Un pays où, deux fois par jour, chevaux et bateaux se donnent rendez-vous sur la lande. Voilà qui ne se trouve pas aisément sous le pas d’un cheval. Il y faut un solide sens de la poésie insolite et un puissant mépris du qu’en-dira-t-on. Car il est peu d’écuries où pur-sang et cheval-vapeur fassent bon ménage. Ici, on a fermé une ligne de chemin de fer pour que les cavaliers traversent les collines au beau milieu du ballast.
Un pays où, dès le matin, le violon en remontre à l’horloge. Au point qu’on imagine aisément une journée sans montre mais qu’on abhorre les jours sans musique. Poussez la porte de la chaumière, là, à une lieue de la mer, et entrez. Vous êtes chez vous. Un peu de tourbe rosit dans un coin du capharnaüm. Miko Russel vous offre un verre de lait (lui qui n’en boit jamais) et embouche l’une de ses flûtes. La gigue et le reel sont ses seuls trésors.
Un pays où, à l’heure des vêpres, on passe incontinent de l’église au pub. Aux cantiques succèdent les ballades, au vin de messe la bière épaisse. Là aussi, vous êtes chez vous. Même si vous êtes athée mais pas si vous êtes abstinent. Dans cette société secrète, on n’est bienvenu qu’au-delà d’un pour mille, et considéré comme voyeur en deçà. L’initiation passe donc par la guiness ou le poteen.
Attention, s’il ne vous trotte pas quelque chanson en tête, fuyez dès que le premier ivrogne aura entonné son refrain. Après lui, ce sera le tour de son voisin et après celui de votre voisin le vôtre. Rassurez-vous pourtant : pas besoin de (bien) chanter, la bonne volonté suffit et deux couplets de Brassens ou de vous feront l’affaire.

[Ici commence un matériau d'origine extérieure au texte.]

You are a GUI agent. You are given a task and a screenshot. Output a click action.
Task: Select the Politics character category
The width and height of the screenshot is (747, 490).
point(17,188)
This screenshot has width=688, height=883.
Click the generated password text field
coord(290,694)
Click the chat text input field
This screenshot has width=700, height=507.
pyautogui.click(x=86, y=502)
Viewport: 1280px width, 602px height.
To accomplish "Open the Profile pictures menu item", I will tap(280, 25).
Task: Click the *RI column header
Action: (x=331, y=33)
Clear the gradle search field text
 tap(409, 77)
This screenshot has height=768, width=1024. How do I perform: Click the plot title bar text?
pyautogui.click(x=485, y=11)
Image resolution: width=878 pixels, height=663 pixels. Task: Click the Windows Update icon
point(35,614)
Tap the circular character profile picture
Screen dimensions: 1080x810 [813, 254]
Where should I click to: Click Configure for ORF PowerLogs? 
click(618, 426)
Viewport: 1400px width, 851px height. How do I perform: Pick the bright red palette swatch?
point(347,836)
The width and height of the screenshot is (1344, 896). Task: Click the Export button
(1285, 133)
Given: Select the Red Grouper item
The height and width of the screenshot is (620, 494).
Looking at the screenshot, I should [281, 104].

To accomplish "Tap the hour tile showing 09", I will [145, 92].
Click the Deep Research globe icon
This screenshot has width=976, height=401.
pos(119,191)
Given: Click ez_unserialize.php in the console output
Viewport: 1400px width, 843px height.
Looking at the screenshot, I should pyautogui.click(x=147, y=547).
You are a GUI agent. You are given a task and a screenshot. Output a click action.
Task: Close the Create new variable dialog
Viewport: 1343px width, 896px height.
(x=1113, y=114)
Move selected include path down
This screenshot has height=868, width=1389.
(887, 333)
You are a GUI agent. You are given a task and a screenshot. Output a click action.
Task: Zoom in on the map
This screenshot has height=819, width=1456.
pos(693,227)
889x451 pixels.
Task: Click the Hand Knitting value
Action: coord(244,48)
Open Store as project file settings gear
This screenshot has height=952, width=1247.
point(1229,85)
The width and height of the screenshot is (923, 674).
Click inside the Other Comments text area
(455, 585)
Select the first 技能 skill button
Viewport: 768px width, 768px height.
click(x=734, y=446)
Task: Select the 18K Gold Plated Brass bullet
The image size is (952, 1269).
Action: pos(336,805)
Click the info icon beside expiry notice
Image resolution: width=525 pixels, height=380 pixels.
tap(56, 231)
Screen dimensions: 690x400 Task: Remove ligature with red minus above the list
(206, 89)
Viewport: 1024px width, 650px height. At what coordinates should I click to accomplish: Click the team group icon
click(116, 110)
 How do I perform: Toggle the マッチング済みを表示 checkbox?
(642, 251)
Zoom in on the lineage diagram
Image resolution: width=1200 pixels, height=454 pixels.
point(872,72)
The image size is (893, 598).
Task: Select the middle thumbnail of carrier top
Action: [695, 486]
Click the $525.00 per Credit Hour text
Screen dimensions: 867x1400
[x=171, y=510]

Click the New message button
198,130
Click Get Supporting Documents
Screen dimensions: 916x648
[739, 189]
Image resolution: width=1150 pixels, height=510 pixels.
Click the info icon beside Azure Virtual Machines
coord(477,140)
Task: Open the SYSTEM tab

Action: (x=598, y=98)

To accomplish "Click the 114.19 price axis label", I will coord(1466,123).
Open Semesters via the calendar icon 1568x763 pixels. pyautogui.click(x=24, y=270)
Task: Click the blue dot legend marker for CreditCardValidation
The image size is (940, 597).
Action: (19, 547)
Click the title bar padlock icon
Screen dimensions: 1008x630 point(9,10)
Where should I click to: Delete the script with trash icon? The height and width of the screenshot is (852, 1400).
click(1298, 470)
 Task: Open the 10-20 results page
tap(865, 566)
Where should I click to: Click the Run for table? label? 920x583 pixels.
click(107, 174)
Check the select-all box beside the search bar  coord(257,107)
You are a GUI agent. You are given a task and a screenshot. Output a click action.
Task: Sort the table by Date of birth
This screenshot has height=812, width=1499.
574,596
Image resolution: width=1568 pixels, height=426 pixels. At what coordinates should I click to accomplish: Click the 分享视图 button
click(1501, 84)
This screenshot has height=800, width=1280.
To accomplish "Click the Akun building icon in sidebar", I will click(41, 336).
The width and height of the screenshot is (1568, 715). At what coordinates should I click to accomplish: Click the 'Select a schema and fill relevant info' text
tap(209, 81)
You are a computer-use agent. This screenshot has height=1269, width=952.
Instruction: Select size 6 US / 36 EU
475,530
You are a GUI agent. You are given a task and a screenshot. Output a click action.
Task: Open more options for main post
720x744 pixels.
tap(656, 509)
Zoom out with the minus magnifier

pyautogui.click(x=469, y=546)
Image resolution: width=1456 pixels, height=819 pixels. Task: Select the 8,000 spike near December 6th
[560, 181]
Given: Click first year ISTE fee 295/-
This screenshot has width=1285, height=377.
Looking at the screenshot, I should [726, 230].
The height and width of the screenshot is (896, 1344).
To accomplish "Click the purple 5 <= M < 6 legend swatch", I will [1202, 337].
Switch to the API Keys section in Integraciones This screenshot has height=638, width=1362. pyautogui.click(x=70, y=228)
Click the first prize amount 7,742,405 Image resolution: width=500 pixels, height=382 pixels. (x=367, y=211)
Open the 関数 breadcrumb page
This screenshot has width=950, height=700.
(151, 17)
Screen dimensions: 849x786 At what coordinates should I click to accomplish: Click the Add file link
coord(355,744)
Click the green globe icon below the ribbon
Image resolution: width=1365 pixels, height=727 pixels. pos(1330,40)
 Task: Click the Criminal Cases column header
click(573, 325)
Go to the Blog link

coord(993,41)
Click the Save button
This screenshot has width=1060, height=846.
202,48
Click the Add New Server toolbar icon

Un pays où, par temps de vent, de brume ou d’averse (c’est-à-dire tous les jours), le mystère sera votre premier compagnon. Une image me revient en mémoire. Par un après-midi peuplé de bourrasques, de mouettes et d’embruns, j’étais seul sur les falaises de l’île d’Aran. Cent mètres de rocher, à pic, entre ma nacelle de terre rase et les remous de l’Atlantique. La nuit approchait, je me suis éloigné, en suivant la falaise. Lorsque l’à-pic au-dessus duquel je m’étais trouvé m’apparut de profil, j’y découvris à mi-hauteur, sur une avancée de roche inaccessible, la silhouette d’un homme assis, les jambes se balançant au-dessus de l’eau en furie, impassible. Hallucination? Mystère, simplement.
Un pays où, à la vie à la mort, l’amitié ne connaît ni horaire ni âge. Brève escale d’une nuit à Dublin. A l’aéroport, il est cinq heures, la nuit va tomber et je redécolle demain à midi. Une nuit sans projet et donc sans passion. Un couple ami vit à deux cents kilomètres de là. Ils ont l’un et l’autre dépassé les trois quarts de siècle, je les ai connus voilà des années, sur le continent, et je ne suis jamais allé dans la maison de leurs vieux jours.
Au téléphone, le mari me dit simplement: «Venez». En route ! Très vite, la brume s’épaissit, je ne serai jamais là-bas à huit heures, comme prévu et mes amis habitent en-dehors d’un village dont je n’ai jamais entendu parler, Inishannon. Comment trouverai-je ?
Neuf heures. Purée de pois. Trente à l’heure dans un bourg dont je n’ai pas pu lire le nom. Soudain, un gomme dans le faisceau de mes phares. Des signes. Je m’arrête. Il se nomme Barrett, il m’attend et a pour mission de me conduire chez mes amis. Depuis combien de temps est-il là? Un sourire en guise de réponse. Déjà, je suis sa voiture.
Retrouvailles avec mes amis lointains mais jamais oubliés. Une heure pour les confidences, deux pour les innombrables whiskies, puis le grand sommeil. Avant le jour, une main sur mon épaule, il est temps de repartir. Grâce à M. Barrett, tenancier du pub d’Innishannon, j’ai pu faire d’une simple escale un voyage de tendresse, d’amitié et de fidélité.
Dans quel pays ? En Irlande, bien sûr.